Write out the lines of every entry below word for word, leaving the pictures out of your answer.

Rows of pointing data:
───
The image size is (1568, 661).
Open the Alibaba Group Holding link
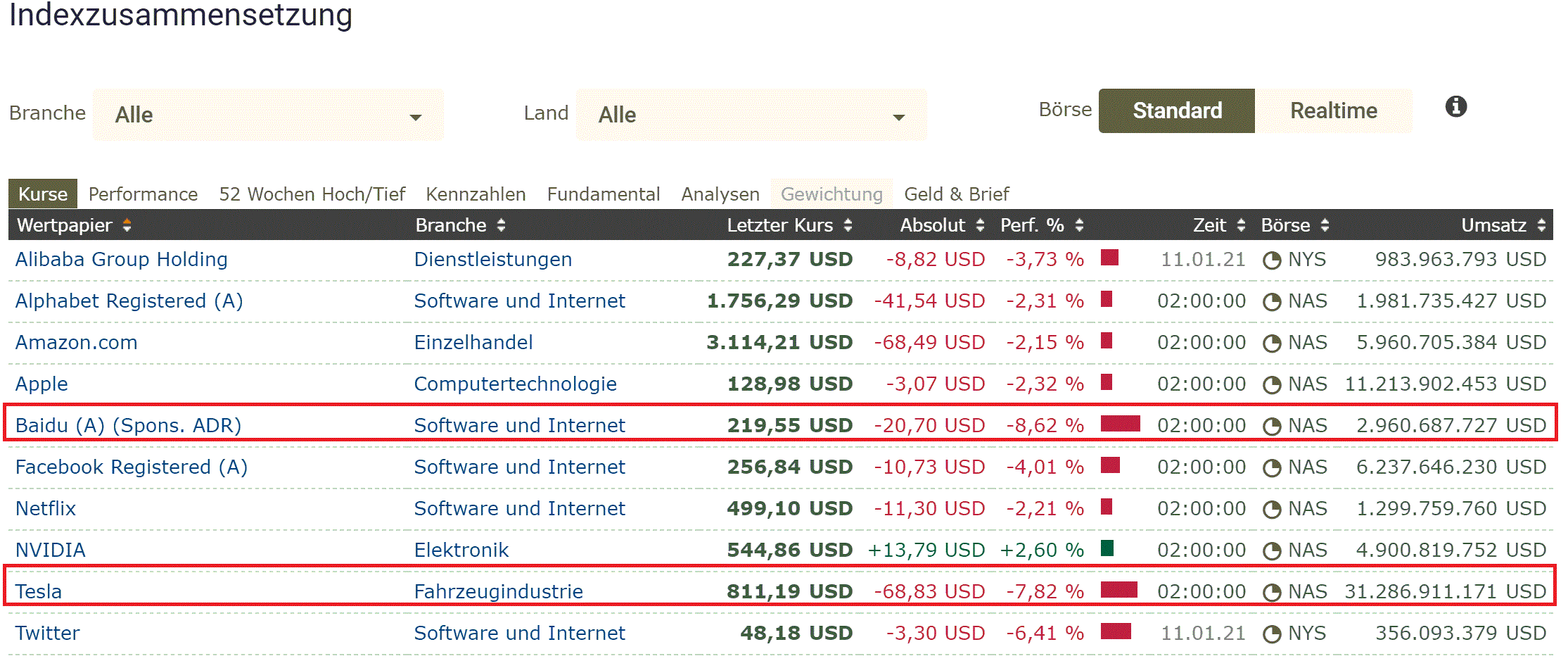coord(121,259)
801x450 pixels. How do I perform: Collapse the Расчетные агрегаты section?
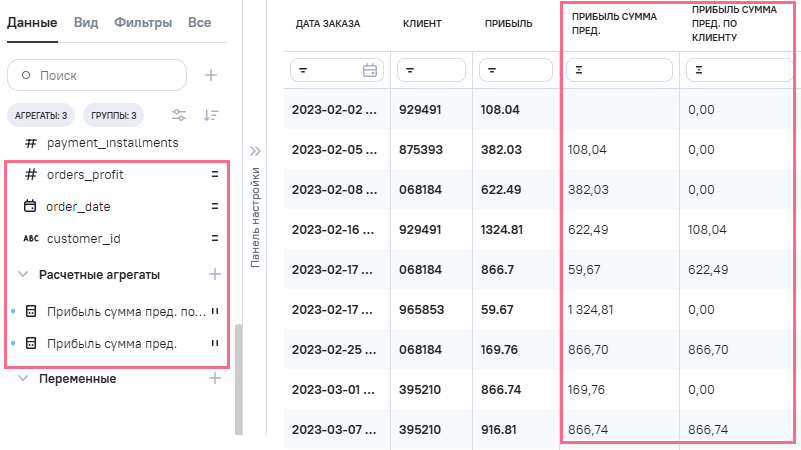[x=24, y=274]
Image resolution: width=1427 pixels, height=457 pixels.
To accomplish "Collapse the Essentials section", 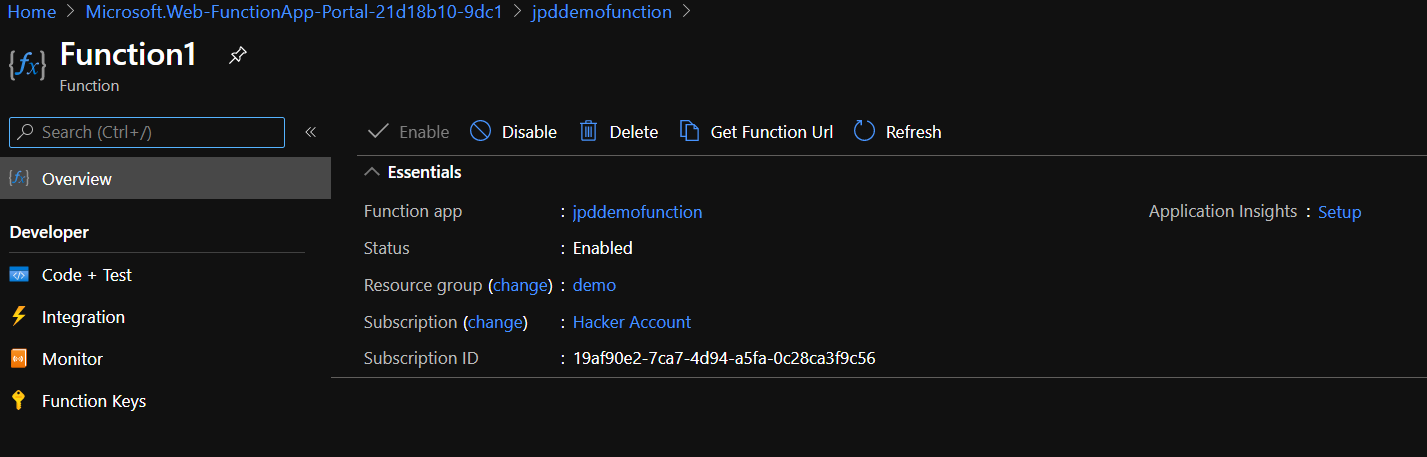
───
__Worked solution__.
The image size is (1568, 661).
Open the Alibaba Group Holding link
coord(121,259)
801x450 pixels. How do I perform: Collapse the Расчетные агрегаты section?
[x=24, y=274]
Image resolution: width=1427 pixels, height=457 pixels.
To accomplish "Collapse the Essentials section", 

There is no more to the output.